▸ EXERCISE: Copy the data that follows exactly as it is, excluding all pictures.

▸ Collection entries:
• • • • • • •

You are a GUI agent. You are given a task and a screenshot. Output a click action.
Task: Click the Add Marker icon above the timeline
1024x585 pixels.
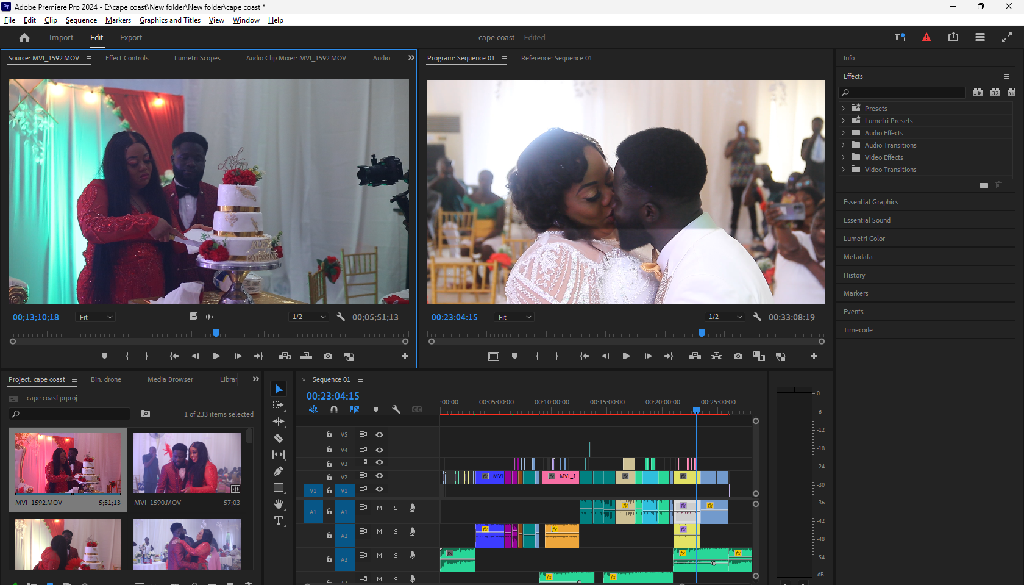376,410
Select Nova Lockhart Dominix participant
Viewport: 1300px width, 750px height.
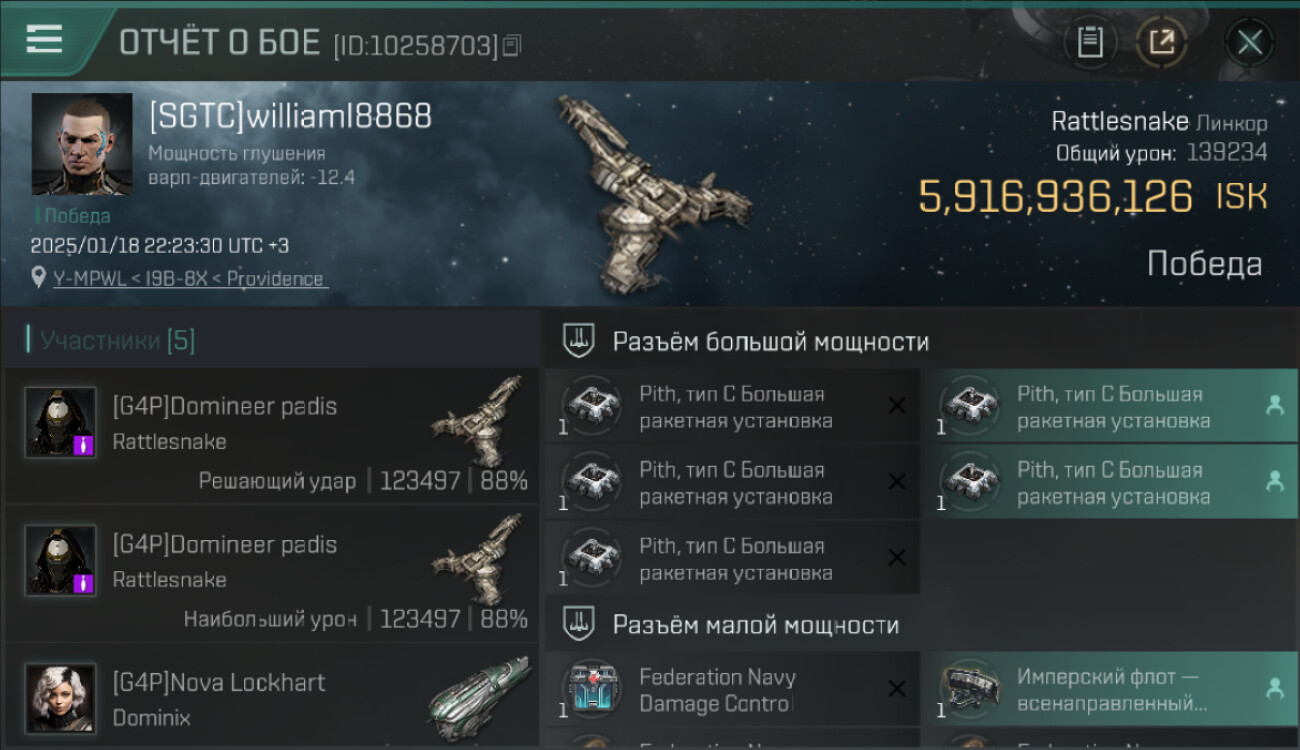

• • • • • • •

▸ RESULT OF THE TASK:
You are a GUI agent. You are given a task and a screenshot. Output a click action.
Task: Click the Add Marker icon above the timeline
1024x585 pixels.
376,410
Select Nova Lockhart Dominix participant
Viewport: 1300px width, 750px height.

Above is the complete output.